Los colores primarios. Tres ensayos
Alexander Theroux
Una creencia popular (que la
lingüística desmiente) dice que el inuit, la lengua de los
esquimales, tiene cincuenta palabras para nombrar la nieve. El
escritor norteamericano, Alexander Theroux, dueño de una erudición
y una vocación por el conocimiento que lo hermana con los pensadores
de la Grecia clásica, despliega en este trabajo una mirada abierta a
la infinita riqueza de un mundo frente al cual parecieran no alcanzar
las palabras para describirlo.
Partiendo de la idea de que la noción
de belleza está en el ojo del que mira, aborda una historia de los
colores primarios, no como un relato cronológico, sino como el
espacio donde descubrir analogías, como las que encuentra en los
textos de Borges, con las que arma el vastísimo mapa conceptual del
azul, el amarillo y el rojo, los primeros colores con que la
humanidad visualiza el mundo.
Hay algo de coleccionista en el armado
de las series: comidas, ropas, flores, frutas, animales, símbolos,
banderas o pintores nos hablan de una idea del conocimiento como una
experiencia zen, para la cual la antropología, la estética, la
historia o la ciencia serán caminos hacia la felicidad.
Todos tenemos ideas más o menos
intuitivas acerca del significado de los colores. Theroux las lleva
al límite y nos convoca a un viaje hipnótico por la cultura humana.

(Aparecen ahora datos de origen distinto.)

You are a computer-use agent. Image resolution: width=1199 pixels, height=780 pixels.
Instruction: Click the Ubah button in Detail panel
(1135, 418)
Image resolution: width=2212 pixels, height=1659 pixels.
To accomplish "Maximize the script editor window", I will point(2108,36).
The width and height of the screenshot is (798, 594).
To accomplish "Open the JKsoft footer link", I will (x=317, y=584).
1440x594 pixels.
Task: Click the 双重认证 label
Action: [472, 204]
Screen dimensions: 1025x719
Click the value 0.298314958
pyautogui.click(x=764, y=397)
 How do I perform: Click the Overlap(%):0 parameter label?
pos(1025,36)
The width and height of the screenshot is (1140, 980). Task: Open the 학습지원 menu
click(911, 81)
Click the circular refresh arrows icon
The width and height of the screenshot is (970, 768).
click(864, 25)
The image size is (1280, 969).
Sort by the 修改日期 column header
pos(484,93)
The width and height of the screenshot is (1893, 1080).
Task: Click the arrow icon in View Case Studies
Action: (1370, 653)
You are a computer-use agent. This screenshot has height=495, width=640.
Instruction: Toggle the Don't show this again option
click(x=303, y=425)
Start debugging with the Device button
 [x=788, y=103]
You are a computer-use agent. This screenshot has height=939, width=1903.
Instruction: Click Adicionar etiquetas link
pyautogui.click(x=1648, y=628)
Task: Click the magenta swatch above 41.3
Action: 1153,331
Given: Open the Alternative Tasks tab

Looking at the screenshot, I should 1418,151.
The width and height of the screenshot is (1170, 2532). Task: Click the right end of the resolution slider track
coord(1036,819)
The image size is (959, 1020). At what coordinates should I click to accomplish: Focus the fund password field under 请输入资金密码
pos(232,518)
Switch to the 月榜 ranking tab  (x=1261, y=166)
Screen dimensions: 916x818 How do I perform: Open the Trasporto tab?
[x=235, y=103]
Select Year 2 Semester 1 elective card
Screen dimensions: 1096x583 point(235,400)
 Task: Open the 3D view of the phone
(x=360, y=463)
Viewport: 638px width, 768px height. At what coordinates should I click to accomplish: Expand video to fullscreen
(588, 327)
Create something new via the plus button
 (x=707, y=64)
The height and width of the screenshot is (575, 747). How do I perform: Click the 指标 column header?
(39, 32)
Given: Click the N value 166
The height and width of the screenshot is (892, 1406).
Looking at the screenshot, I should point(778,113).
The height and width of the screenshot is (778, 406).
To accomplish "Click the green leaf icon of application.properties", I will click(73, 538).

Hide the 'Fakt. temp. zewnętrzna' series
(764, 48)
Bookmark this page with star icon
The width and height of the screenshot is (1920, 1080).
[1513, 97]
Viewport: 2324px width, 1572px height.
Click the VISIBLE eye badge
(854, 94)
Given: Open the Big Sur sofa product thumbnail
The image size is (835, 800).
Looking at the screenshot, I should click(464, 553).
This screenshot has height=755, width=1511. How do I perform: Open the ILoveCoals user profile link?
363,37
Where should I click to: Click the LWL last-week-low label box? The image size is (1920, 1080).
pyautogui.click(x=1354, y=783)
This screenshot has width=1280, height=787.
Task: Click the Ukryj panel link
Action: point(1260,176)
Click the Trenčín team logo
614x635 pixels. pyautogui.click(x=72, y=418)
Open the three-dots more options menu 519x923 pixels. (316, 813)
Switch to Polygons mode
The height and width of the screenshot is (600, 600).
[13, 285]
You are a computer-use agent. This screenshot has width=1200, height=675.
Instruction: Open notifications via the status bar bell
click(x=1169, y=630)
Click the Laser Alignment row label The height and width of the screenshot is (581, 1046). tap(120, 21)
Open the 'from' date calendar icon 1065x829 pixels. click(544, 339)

Comienza por el menos primario de los colores, el azul -una palabra
que no existe en las lenguas primitivas- que describe como noble y
distante; fantasmagórico y crudo. Es el color de la muerte, de lo
maravilloso y por esa cosa de la ambivalencia de los signos, el de
los principales movimientos culturales del siglo XX, como el “Jinete
Azul” o el blues.
Del amarillo, el primer color que
prefieren los infantes, sabremos que es tanto el color de la
cobardía, los celos, la traición, la ambición (todo el campo
semántico de la precaución) como el de la alegría despreocupada y
juvenil, de la luz solar. Algo de la risa perturbadora de los
personajes de Los Simpson se
halla en este color, así como la atracción que desde el
Renacimiento produce el cabello dorado de las mujeres y que lo lleva
a preguntarse si es por asociación con lo que refulge o con la
prostitución, con aquello que las rubias invitarían a que se les
haga.
El rojo, el primer color designado en
todas las lenguas primitivas, que se encuentra en los pigmentos
minerales con que los hombres pintaron sus primeras figuras en las
cuevas, es el color de la lucha por la vida en toda sus formas, de la
sangre y las guerras, de la idea de libertad que se expresa en
algunas banderas o de la agresividad dominante de la insignia nazi y,
como a Caperucita, señala a quien lo porta. Los escritores, como los
pintores, también tienen su paleta. Homero, Shakespeare, Dickinson o
Poe y su horror macabro, son, para este autor, escritores del rojo.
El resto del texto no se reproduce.